Goal 1:
List every package path imported in the HTTP client circuit-breaking code.
Goal 2:
Continue the HTTP client circuit-breaking code from the point where it stops.

Excerpted passage:
Usage Example — HTTP Client Circuit Breaking

package httpclient

import (
    "context"
    "fmt"
    "io"
    "net/http"
    "time"

    "github.com/sony/gobreaker/v2"
)

type ResilientClient struct {
    client *http.Client
    cb     *gobreaker.CircuitBreaker[string]
}

func NewResilientClient() *ResilientClient {
    cb := gobreaker.NewCircuitBreaker[string](gobreaker.Settings{
        Name:        "http-client",
        MaxRequests: 3,
        Interval:    60 * time.Second,
        Timeout:     30 * time.Second,
        ReadyToTrip: func(counts gobreaker.Counts) bool {
            failureRatio := float64(counts.TotalFailures) / float64(counts.Requests)
            return counts.Requests >= 10 && failureRatio >= 0.6
        },
    })

Dataset excerpts:
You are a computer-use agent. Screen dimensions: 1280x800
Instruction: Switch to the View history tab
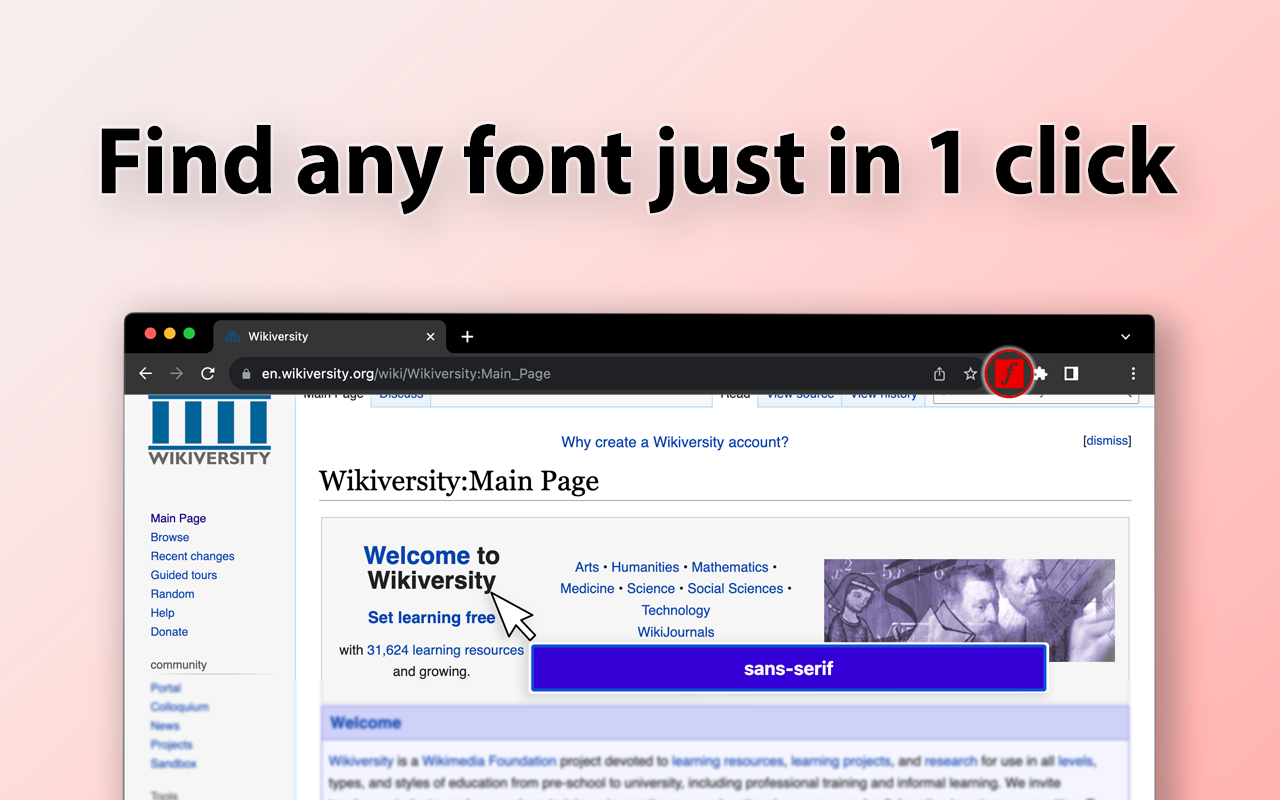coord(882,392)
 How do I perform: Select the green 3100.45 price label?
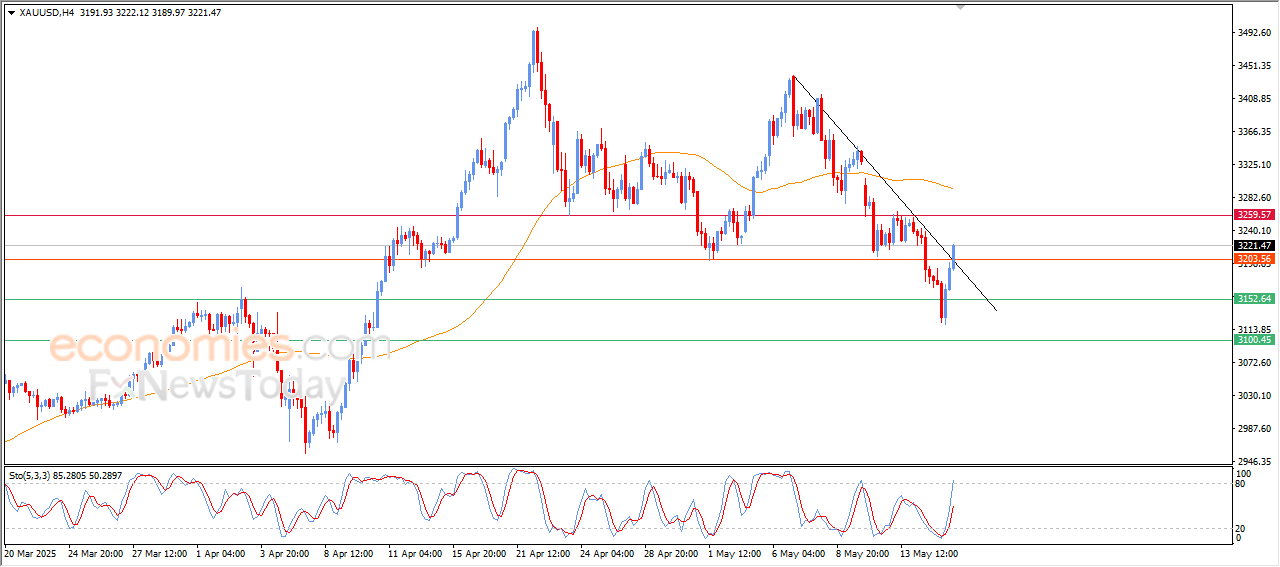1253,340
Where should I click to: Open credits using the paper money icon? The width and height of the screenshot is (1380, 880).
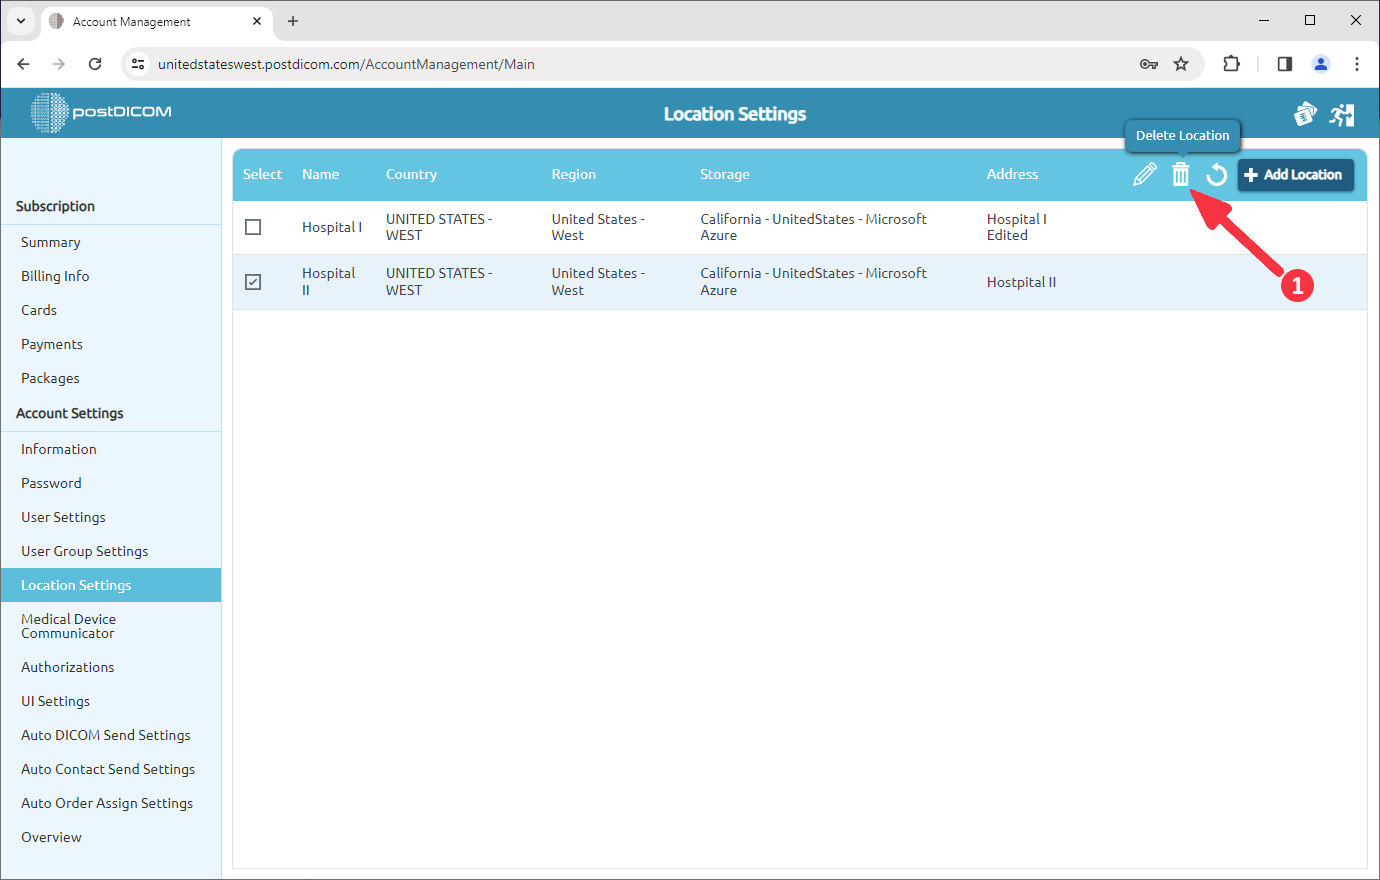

Task result 1:
context
fmt
io
net/http
time
github.com/sony/gobreaker/v2

Task result 2:
    return &ResilientClient{
        client: &http.Client{Timeout: 10 * time.Second},
        cb:     cb,
    }
}

func (c *ResilientClient) Get(ctx context.Context, url string) (string, error) {
    result, err := c.cb.Execute(func() (string, error) {
        req, err := http.NewRequestWithContext(ctx, http.MethodGet, url, nil)
        if err != nil {
            return "", fmt.Errorf("create request: %w", err)
        }

        resp, err := c.client.Do(req)
        if err != nil {
            return "", fmt.Errorf("do request: %w", err)
        }
        defer resp.Body.Close()

        if resp.StatusCode >= 500 {
            return "", fmt.Errorf("server error: status %d", resp.StatusCode)
        }

        body, err := io.ReadAll(resp.Body)
        if err != nil {
            return "", fmt.Errorf("read body: %w", err)
        }
        return string(body), nil
    })

    if err != nil {
        return "", fmt.Errorf("resilient get %s: %w", url, err)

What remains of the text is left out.